Exercise:
Look for the word "computer" in the entries and copy each line where it appears.

Records:

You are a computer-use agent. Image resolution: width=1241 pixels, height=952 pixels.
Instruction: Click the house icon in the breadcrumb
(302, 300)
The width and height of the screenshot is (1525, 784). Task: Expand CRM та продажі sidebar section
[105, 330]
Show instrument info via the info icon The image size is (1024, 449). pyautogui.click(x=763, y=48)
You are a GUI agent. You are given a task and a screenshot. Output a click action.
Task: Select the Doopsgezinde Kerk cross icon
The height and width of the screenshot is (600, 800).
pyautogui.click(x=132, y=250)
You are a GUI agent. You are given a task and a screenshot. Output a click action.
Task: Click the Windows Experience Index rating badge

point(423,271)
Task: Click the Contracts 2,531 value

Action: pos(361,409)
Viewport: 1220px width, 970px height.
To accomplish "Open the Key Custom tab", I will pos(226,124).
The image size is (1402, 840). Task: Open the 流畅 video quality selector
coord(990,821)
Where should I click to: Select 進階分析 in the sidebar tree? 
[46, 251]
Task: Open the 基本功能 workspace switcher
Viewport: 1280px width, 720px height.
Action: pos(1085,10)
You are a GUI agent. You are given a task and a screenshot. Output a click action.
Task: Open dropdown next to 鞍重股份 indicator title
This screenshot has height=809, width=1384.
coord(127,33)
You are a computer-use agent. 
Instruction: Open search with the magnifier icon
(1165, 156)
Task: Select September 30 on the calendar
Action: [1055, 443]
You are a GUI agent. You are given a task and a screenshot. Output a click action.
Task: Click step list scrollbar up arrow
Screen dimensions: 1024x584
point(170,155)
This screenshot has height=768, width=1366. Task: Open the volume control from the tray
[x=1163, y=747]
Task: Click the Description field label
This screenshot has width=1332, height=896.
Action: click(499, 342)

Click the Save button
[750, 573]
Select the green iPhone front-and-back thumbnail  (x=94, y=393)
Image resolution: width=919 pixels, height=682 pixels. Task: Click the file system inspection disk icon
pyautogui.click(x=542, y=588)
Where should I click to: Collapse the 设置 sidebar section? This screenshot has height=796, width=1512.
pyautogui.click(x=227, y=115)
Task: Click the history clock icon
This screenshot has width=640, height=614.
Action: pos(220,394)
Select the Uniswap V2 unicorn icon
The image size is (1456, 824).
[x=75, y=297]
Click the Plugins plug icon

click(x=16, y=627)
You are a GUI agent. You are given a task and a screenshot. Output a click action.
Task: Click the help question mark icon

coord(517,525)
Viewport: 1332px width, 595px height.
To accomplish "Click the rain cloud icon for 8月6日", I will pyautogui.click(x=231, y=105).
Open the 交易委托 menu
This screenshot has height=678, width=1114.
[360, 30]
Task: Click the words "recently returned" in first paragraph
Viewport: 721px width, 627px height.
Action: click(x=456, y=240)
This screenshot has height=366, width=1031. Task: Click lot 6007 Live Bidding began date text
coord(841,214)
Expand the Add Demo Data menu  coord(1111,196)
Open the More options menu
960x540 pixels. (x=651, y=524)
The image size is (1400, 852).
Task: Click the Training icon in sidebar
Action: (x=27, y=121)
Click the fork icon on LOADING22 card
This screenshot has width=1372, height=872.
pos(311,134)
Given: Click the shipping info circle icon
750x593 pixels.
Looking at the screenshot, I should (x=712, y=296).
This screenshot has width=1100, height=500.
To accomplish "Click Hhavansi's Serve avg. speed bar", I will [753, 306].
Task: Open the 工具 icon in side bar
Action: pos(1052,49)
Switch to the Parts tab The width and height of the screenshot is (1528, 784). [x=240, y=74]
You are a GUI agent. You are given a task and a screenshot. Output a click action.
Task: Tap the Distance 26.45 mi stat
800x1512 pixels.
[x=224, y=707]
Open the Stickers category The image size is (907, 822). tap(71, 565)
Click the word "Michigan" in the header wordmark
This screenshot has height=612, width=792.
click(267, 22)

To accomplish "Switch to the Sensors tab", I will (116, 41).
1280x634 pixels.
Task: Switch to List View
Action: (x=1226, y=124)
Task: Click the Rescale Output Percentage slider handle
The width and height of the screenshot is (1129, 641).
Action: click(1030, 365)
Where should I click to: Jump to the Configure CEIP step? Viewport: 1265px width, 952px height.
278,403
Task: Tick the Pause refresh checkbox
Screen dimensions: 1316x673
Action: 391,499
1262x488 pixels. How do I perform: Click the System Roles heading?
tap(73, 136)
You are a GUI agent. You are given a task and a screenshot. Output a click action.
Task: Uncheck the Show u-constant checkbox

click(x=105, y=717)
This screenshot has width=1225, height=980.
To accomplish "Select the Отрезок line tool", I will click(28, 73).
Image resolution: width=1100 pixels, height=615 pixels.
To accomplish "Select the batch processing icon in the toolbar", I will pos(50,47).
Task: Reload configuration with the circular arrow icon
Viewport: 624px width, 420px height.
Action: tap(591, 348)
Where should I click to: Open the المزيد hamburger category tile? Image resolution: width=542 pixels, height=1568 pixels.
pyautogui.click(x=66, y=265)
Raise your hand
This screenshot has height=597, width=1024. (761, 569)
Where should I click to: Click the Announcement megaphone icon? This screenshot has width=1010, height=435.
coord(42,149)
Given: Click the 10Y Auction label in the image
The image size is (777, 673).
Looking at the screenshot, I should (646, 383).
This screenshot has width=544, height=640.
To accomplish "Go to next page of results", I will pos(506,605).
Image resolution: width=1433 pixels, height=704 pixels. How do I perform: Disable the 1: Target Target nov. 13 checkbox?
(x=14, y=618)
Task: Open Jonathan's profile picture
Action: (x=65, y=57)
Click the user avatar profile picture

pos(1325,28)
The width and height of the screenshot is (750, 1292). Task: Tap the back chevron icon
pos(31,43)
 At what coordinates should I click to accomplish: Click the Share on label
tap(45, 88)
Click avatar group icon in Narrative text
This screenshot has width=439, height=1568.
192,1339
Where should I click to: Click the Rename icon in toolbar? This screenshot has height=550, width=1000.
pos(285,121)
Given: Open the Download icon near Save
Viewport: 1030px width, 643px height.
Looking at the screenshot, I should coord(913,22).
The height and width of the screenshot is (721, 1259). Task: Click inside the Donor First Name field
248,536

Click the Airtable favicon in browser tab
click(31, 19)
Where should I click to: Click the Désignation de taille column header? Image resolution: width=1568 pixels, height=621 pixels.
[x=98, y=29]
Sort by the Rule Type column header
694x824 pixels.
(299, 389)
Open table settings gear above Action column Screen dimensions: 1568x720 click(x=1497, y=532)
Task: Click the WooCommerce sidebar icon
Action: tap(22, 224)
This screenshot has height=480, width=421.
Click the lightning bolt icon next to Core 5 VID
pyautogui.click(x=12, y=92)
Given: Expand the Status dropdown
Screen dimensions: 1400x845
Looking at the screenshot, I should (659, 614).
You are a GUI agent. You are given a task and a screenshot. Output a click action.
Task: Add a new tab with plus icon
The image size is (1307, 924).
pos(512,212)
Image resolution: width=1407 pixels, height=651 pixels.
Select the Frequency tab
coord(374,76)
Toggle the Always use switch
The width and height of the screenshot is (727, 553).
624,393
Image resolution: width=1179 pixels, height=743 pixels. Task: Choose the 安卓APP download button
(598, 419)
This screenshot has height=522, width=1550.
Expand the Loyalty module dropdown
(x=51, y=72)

Response to this exercise:
You are a computer-use agent. Image resolution: width=1241 pixels, height=952 pixels.
You are a computer-use agent. 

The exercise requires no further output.